“Penyekapan dilakukan dengan tujuan membuat jera,” katanya.
Tindakan penyekapan ini, bermula saat korban bermain game online di sebuah rental game online di kawasan Jalan Riau, Jember. Karena seharian tak pulang, pelaku kemudian meminta tolong pengasuh korban untuk segera membawa korban pulang ke rumah di Sukorambi.
Permintaan itu malah ditolak korban, hingga akhirnya orang tuanya datang sendiri ke rental game online. Pelaku menyeret tangan korban berikut memukul dan menendangnya.

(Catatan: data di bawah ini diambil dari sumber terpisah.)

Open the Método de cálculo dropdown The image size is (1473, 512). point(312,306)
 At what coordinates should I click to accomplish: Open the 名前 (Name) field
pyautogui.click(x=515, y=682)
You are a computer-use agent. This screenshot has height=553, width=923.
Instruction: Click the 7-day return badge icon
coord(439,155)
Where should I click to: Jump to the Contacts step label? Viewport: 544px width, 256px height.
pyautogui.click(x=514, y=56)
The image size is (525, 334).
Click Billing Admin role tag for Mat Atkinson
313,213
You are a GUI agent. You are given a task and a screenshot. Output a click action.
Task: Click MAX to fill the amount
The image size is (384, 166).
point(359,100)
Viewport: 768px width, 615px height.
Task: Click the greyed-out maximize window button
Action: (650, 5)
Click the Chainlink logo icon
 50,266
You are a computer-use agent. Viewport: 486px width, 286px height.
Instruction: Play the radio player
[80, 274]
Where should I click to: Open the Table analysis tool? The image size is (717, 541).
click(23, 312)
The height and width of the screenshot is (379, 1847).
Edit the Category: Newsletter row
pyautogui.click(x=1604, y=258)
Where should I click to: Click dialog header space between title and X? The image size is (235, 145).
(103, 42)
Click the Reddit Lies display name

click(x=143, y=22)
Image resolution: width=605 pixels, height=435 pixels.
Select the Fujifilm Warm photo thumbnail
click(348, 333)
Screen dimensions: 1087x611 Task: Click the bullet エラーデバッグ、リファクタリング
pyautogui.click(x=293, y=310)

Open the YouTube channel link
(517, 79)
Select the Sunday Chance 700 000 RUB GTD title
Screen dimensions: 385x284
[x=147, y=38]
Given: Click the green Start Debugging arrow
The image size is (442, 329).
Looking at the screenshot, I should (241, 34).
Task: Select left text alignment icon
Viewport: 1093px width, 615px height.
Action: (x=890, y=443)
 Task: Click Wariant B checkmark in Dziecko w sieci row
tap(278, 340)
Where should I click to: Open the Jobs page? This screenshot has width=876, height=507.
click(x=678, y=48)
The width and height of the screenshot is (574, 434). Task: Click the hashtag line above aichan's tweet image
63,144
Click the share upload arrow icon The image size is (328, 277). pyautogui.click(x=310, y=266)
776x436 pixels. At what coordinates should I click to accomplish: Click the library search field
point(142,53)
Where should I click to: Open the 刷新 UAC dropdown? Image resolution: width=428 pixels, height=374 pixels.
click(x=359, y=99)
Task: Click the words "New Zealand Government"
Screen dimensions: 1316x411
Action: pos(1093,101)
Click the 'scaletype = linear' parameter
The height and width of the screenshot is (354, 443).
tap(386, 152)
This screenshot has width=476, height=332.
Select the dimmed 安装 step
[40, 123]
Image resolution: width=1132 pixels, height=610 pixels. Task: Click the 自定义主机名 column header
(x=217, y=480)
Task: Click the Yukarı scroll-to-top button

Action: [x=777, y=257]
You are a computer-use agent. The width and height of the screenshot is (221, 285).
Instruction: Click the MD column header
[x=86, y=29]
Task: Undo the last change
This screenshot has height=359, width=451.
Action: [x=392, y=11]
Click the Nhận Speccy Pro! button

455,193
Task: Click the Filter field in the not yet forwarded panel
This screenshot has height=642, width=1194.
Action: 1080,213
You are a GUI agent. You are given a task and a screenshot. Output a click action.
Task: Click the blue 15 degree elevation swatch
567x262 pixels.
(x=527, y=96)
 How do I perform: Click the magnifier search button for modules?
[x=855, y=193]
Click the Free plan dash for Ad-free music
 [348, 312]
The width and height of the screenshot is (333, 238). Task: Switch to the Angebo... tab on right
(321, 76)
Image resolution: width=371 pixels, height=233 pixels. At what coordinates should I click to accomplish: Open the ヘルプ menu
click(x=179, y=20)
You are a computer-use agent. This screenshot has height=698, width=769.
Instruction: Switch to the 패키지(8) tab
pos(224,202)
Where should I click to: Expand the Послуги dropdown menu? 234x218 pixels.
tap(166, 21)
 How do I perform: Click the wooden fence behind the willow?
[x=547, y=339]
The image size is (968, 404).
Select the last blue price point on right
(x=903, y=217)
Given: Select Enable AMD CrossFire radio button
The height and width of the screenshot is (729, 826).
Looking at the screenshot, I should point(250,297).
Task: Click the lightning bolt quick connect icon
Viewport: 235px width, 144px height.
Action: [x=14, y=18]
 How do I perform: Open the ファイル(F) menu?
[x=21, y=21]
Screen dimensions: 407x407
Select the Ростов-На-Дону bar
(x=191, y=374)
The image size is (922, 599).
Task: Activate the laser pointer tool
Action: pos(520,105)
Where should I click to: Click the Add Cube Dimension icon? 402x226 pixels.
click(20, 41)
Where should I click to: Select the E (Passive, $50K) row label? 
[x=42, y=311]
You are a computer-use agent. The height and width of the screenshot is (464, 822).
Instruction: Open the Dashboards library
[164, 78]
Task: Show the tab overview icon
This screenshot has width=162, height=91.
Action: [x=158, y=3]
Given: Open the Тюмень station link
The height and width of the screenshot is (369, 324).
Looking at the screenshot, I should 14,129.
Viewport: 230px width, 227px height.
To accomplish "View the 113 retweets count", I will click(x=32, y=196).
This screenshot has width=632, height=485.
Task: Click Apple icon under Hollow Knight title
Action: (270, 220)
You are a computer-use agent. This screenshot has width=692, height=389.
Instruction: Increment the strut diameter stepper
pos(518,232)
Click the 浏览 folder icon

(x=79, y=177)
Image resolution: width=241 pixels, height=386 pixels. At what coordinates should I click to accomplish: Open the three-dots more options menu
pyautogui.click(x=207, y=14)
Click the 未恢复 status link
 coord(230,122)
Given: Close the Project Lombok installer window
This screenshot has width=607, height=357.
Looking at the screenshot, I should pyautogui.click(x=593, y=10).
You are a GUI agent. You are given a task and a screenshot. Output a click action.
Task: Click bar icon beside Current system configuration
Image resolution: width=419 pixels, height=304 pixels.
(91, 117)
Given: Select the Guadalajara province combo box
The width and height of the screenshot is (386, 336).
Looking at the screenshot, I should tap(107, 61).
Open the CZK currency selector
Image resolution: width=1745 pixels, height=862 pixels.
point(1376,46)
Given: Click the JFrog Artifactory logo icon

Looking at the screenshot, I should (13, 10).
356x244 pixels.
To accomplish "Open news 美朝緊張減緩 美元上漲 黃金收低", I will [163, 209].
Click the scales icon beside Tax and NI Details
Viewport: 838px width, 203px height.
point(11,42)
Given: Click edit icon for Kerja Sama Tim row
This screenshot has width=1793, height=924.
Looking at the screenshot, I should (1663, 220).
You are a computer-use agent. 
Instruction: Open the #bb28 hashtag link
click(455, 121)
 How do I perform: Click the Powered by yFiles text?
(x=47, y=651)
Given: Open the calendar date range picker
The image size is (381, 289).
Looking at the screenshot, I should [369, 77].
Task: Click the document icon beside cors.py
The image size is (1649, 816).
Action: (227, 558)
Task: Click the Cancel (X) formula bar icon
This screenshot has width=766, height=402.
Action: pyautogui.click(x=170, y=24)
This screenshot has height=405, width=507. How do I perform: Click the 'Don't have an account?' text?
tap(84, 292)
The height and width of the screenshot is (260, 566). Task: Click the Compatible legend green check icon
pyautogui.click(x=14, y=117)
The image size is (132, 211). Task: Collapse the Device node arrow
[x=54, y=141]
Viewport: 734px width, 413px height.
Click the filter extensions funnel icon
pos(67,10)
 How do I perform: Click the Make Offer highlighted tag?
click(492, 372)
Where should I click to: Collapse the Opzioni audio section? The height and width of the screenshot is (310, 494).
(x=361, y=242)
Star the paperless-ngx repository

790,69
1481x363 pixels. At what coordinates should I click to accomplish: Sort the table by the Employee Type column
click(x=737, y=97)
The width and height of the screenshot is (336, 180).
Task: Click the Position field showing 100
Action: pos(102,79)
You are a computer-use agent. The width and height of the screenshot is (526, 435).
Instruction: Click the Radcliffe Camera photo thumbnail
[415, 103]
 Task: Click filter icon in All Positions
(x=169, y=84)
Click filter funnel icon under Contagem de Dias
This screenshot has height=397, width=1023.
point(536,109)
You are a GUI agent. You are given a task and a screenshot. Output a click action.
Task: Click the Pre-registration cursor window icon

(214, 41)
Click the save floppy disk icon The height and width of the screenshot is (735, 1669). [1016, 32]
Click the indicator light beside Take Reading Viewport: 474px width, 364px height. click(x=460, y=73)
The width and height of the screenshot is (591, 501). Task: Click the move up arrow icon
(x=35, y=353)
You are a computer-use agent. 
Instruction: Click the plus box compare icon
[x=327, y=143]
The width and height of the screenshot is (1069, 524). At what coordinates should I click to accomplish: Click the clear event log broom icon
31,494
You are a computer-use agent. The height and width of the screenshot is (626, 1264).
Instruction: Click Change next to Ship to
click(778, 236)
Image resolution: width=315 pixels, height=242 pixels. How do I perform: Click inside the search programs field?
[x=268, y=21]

BACA JUGA: RSUP Sanglah Tangani 41 Kasus Kekerasan Perempuan dan Anak Selama 2019
Tak hanya itu, sesampai di rumah, korban kemudian dimasukkan ke kandang ayam di bagian luar dan diborgl. “Tindakan ini dilakukan karena pelaku tak ingin tindakan terhadap anaknya ini diketahui publik. Setelah itu, korban ditinggalkan begitu saja,” katanya.
Atas tindakan ini, pelaku di jerat dengan pasal 44 ayat satu junto pasal 5 Undang-Undang nomor 23 tahun 2004 tentang kekerasan dalam rumah tangga dengan ancaman hukuman lima tahun penjara.
Diketahui, seorang ayah tega mengurung anak kandungnya ke dalam kandang ayam dalam kondisi telanjang. Tak hanya itu, dia juga memborgol kaki dan tangan korban agar tak dapat melarikan diri.
Peristiwa penyekapan anak ini menggemparkan warga Desa Sukorambi, Kecamatan Sukorambi, Kabupaten Jember, Jawa Timur. Korban berinisial MI (12) diselamatkan warga setelah berhasil meloloskan diri keluar dari dalam rumah dengan cara meloncat pagar.